Baez found massive success by reinterpreting songs written by other artists. Her iconic performances of the Band's "The Night That Drove Old Dixie Down" and the traditional folk ballad made famous by Pete Seeger, "We Shall Overcome," define her repertoire. And her reverence for other artists' work extends beyond her predecessors and peers. Baez has also championed artists early in their careers, playing songs by the Indigo Girls, Dar Williams, and others. Doing so offered a foothold to younger artists in a climate that no longer offers the abundant opportunities rising folk musicians experienced in the 1960s and '70s. "It was like an overflow of talent. Huge talent. It crossed over from being counter-culture to being a culture. You'd turn the radio on and you'd hear folk music," Baez says. "There are people who long to have that repeated. It's not going to be repeated. But it's going to be replaced by something."
It's easy to see how Baez's message could usher in a fresh movement of consciousness and compassion through music. Inclusiveness beyond music, touching on subjects including racial integration in the '60s, the Vietnam War, and the death penalty, she has consistently fought for human rights.

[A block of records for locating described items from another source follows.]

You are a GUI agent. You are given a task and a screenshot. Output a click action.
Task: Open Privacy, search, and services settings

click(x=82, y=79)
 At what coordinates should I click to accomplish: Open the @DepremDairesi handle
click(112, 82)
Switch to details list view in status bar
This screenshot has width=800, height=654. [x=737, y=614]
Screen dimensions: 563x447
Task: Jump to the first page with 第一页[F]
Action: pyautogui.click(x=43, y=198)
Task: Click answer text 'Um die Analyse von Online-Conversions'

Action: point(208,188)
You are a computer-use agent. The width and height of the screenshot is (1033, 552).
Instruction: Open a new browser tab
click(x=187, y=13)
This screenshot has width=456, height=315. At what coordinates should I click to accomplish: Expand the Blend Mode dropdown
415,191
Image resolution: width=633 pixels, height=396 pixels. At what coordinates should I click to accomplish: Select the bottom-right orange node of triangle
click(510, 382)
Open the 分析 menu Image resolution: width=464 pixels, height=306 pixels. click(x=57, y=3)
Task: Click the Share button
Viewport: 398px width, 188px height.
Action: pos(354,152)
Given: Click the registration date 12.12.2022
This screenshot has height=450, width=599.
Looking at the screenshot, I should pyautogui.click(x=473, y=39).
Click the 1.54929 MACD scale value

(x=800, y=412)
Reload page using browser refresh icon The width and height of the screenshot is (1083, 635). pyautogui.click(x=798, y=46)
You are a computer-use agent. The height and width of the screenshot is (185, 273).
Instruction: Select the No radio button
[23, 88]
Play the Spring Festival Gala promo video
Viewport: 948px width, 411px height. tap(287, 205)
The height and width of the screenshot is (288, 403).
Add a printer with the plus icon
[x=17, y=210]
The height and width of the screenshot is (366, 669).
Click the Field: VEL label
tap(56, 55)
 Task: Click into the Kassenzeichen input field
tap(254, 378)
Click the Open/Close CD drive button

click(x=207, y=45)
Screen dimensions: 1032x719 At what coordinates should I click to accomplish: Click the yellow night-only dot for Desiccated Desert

Her message of peace and equality has remained consistent, even when her medium hasn't. "I'm happiest when it's a combination of social action and music," Baez says. "It doesn't mean the songs have to be protest songs, but you have to say something. Make yourself clear. At the moment, that's very simple."
Lately, that directive takes shape in pointing out the "real greed and nastiness" of the United States' presidential frontrunners. But for Baez, the big picture doesn't take root in party politics. Recently, she's rekindled her decades-long relationship with Amnesty International to focus on the issue of mass incarceration. Her performances are meant to spark ideas as much as action. "I call them pockets of sanity," she says. "We're trying to remain stable and come up with things for people to do to re-introduce compassion and thoughtfulness; taking risks and making sacrifices, because otherwise we won't be able to sustain a decent society."
Baez is performing and fighting alongside a new crop of voices, empowering change by encouraging her audiences and peers to point out the injustices they see happening around them. Her actions speak louder than her words, and by empowering the next generation, Baez continues illustrating and underscoring those who've made the world a better place.